SetSimSearcher is a Python library designed for efficient and simple multiset similarity search, supporting various similarity metrics including Jaccard, Cosine, Containment, and Containment Min. It leverages advanced filtering techniques, such as prefix and position filters, inspired by research for optimizing search processes in large datasets.
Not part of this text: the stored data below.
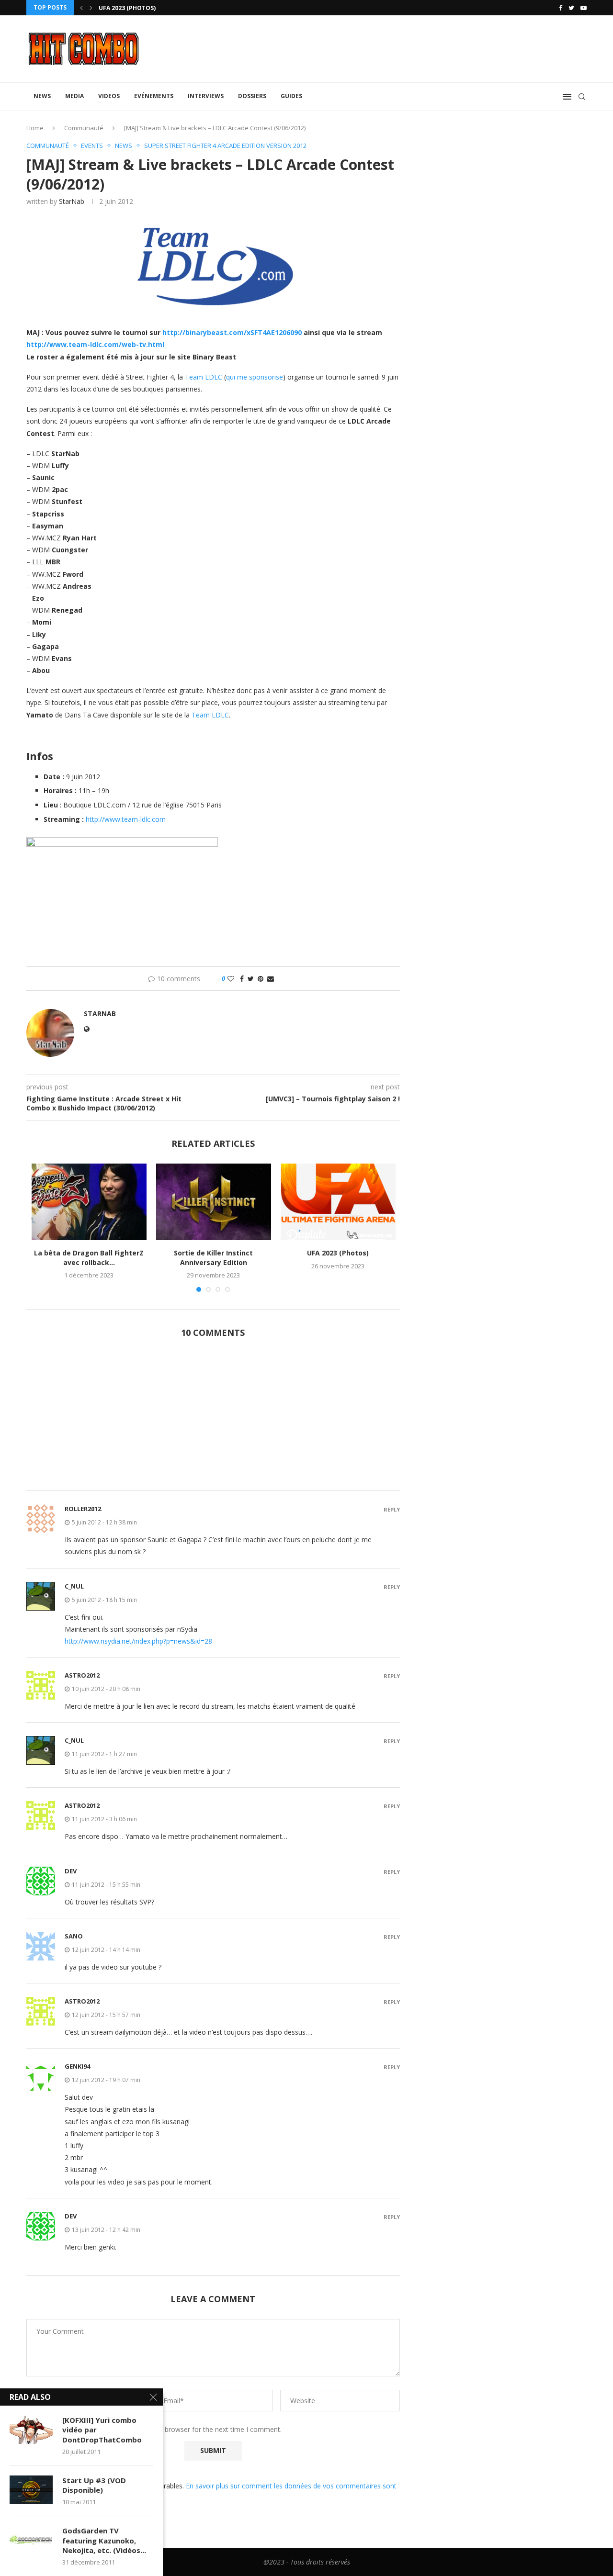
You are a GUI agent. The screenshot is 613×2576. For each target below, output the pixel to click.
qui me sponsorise (254, 376)
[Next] (91, 7)
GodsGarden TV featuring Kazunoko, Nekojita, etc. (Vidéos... (104, 2540)
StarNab (71, 201)
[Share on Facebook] (242, 978)
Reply (392, 1509)
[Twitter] (571, 7)
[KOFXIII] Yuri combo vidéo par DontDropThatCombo (102, 2429)
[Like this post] (230, 978)
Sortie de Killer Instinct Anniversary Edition (213, 1257)
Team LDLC (203, 376)
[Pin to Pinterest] (260, 978)
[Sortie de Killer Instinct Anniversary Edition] (213, 1202)
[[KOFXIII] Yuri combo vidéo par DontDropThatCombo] (31, 2429)
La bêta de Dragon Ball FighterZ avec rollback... (89, 1257)
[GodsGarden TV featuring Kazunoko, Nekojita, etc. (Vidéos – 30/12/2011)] (31, 2540)
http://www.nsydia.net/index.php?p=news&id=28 (138, 1641)
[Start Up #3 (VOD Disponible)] (31, 2489)
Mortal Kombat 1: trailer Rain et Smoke (164, 8)
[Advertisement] (213, 1420)
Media (74, 96)
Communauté (83, 127)
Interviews (206, 96)
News (42, 96)
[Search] (582, 97)
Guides (291, 96)
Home (35, 127)
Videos (109, 96)
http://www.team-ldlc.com (126, 819)
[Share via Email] (270, 978)
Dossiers (252, 96)
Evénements (153, 96)
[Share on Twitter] (251, 978)
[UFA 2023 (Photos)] (338, 1202)
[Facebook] (560, 7)
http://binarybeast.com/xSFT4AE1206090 (232, 332)
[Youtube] (583, 7)
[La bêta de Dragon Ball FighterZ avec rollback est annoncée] (89, 1202)
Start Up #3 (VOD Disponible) (94, 2485)
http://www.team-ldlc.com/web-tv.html (95, 344)
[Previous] (81, 7)
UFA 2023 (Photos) (338, 1252)
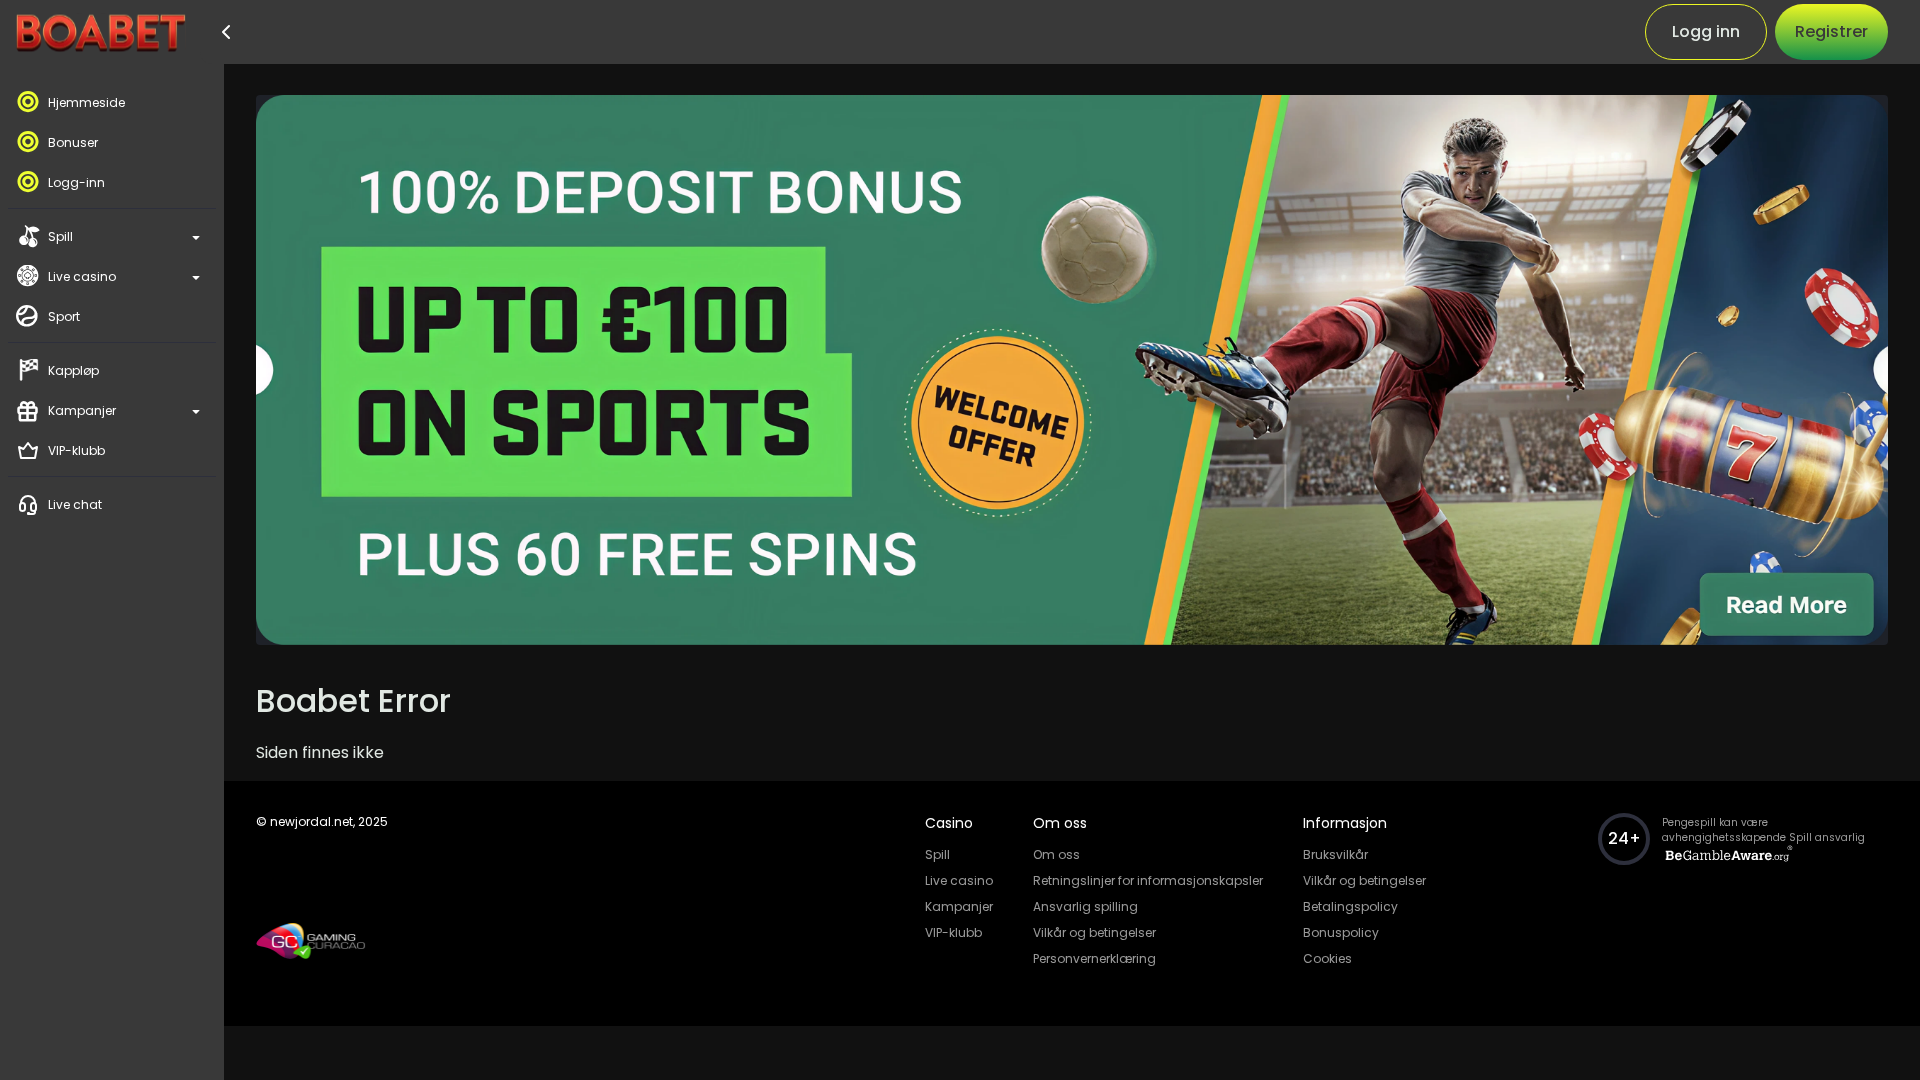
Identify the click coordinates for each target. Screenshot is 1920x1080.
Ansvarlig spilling (1085, 906)
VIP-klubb (953, 932)
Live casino (959, 880)
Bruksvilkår (1335, 854)
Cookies (1327, 958)
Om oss (1056, 854)
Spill (937, 854)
This library is especially useful for applications in data mining, information retrieval, and similar fields where identifying similar item sets is crucial.
- Supports multiple similarity metrics: Jaccard, Cosine, Containment, Containment Min.
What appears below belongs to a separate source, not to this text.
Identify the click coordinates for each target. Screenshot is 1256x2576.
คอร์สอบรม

- Efficient querying of large datasets using advanced filtering techniques.
- Utilizes
numba.jit
for performance-critical function optimizations, significantly speeding up calculations. - Configurable similarity threshold and progress bar visualization.
- Multicore processing capabilities for handling large-scale queries.
- Ability to save and load pre-built indexes for repeated use.
To install SetSimSearcher, clone this repository and install the required dependencies.
git clone https://github.com/your-repository/SetSimSearcher.git
cd SetSimSearcher
pip install -r requirements.txt
Intialize SetSimSearcher
- select similarity metric and threshold
from set_sim_search import SetSimSearcher
# Initialize the searcher
searcher = SetSimSearcher(similarity_metric="jaccard", similarity_threshold=0.5)
Prepare index dataset - and
# Example dataset
dataset = [["a", "b", "c"], ["d", "e", "f"], ["a", "c", "e"]]
entities_names = ["sample1", "sample2", "sample3"] # optional - if skipped index of the row will be returned in results
# Build index
searcher.build_index(dataset, entities_names=entities_names)
You can query one sample
# Query
results = searcher.query(["a", "b"])
print(results)
and result will be:
{('sample1', 0.6666666666666666)}
Or you can query many samples:
# Query batch
queries = [["a", "b"], ["d", "e"], ["f", "q"]]
queries_names = ["query1", "query2", "query3"]
results = searcher.query_many(queries, query_entities_names=queries_names)
print(results)
and result will be:
{('query2', 'sample2', 0.6666666666666666), ('query1', 'sample1', 0.6666666666666666)}
You may need to find near duplicates in your dataset, in this case all_to_all
function may help you:
from set_sim_search import SetSimSearcher
# Initialize the searcher
searcher = SetSimSearcher(similarity_metric="jaccard", similarity_threshold=0.5)
# Example dataset
dataset = [["a", "b", "c"], ["d", "e", "f"], ["a", "c", "e"]]
entities_names = ["sample1", "sample2", "sample3"]
# All-to-all - you don't need to prepare index - it will be done automatically
results = searcher.all_to_all(dataset, entities_names=entities_names)
print(results)
and result is:
{('sample3', 'sample1', 0.5)}
SetSimSearcher uses numba.jit
to optimize several performance-critical functions. Numba is a Just-In-Time (JIT) compiler that translates a subset of Python and NumPy code into fast machine code. This optimization is crucial for achieving significant speed-ups in similarity search calculations, especially when processing large datasets.
To ensure optimal performance, make sure numba is correctly installed and your system meets its requirements. For more information on numba and its capabilities, visit the Numba documentation.
Contributions to SetSimSearcher are welcome! If you have suggestions for improvements or bug fixes, please open an issue or pull request.
SetSimSearcher is released under the MIT License.